Don’t Stop Me Now
Richard Branson and Boom Technology want to make a supersonic man out of you Aviation start-up Boom Technology has recently unveiled a prototype of a supersonic passenger jet that aims to be the next-generation Concorde. Backed by Virgin founder Richard Branson, the Baby Boom jet could be at the vanguard of a new era of affordable supersonic travel. Claimed to be the fastest civil aircraft ever made, the XB-1 Supersonic Demonstrator is set to make its first test flight in late 2017 and could take passengers from London to New York in 3.5 hours.
We’ve been here before. Concorde launched commercially in January 1976, but Air France and British Airways announced its demise in 2003, citing low passenger numbers following the July 2000 crash in which 100 passengers died, the slump in air travel following the September 11 attacks and rising maintenance costs. The project cost British and French taxpayers over £1bn prior to operation by the airlines, and Concorde’s first years ran at a loss, which led to an initiative to rebrand and a new fare structure.
Today’s lightweight materials and innovative designs have revolutionised supersonic production on a private scale. Step in Richard Branson. Again. Branson, founder of space tourism company Virgin Galactic among other well-known enterprises, tried and failed to save Concorde in 2003 when he offered roughly £5 million for British Airways’ fleet of five. Now Branson is partnering with Blake Scholl, a pilot and former Amazon executive, to attempt to offer 3.5-hour flights from London to New York for about $5,000 return.
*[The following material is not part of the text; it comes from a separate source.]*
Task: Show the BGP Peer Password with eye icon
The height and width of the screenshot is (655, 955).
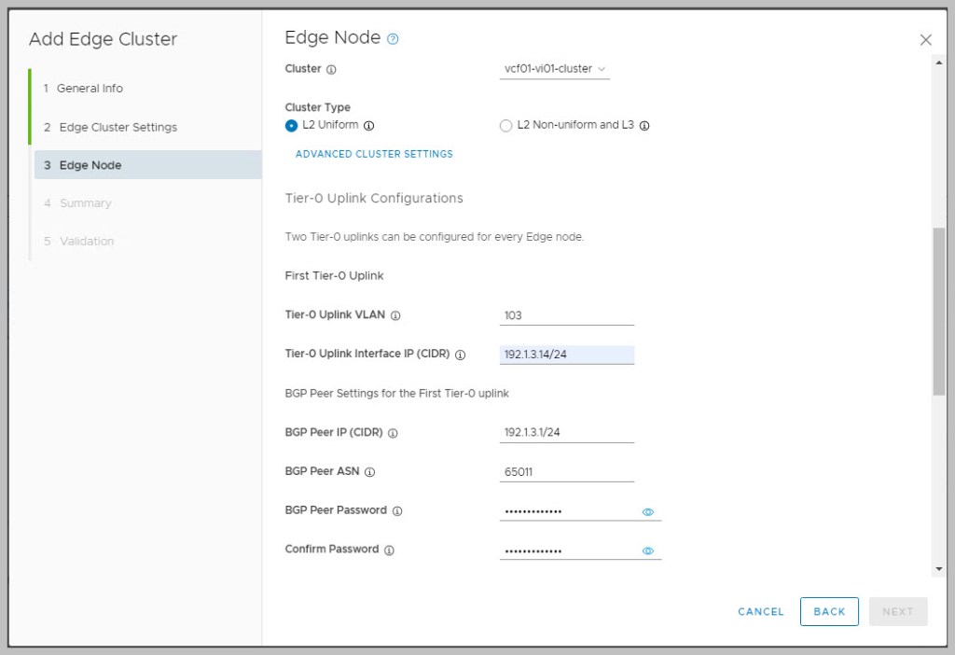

The Virgin Group founder said that his spaceship company would assist Denver-based start-up Boom to construct a new generation of supersonic jets capable of transatlantic flight times not seen since Concorde was abandoned. According to Scholl, test flights will commence in southern California, with plans to launch the first commercial departures in 2023. He said Boom would succeed where Concorde failed because developments in technology and lighter materials mean that prices will be much lower.
The commercial version of the XB-1 craft is intended to hold up to 44 passengers. Boom claims that it will travel at a speed of 1,451 mph, or 10% faster than the Concorde and over twice as fast as the average airliner. Scholl says that tickets, at about the same price as tickets in business class in a conventional plane, won’t be just a bucket-list purchase any more. He said his planes could work on 500 different routes, but would concentrate initially on London to New York, San Francisco to Tokyo, and Los Angeles to Sydney.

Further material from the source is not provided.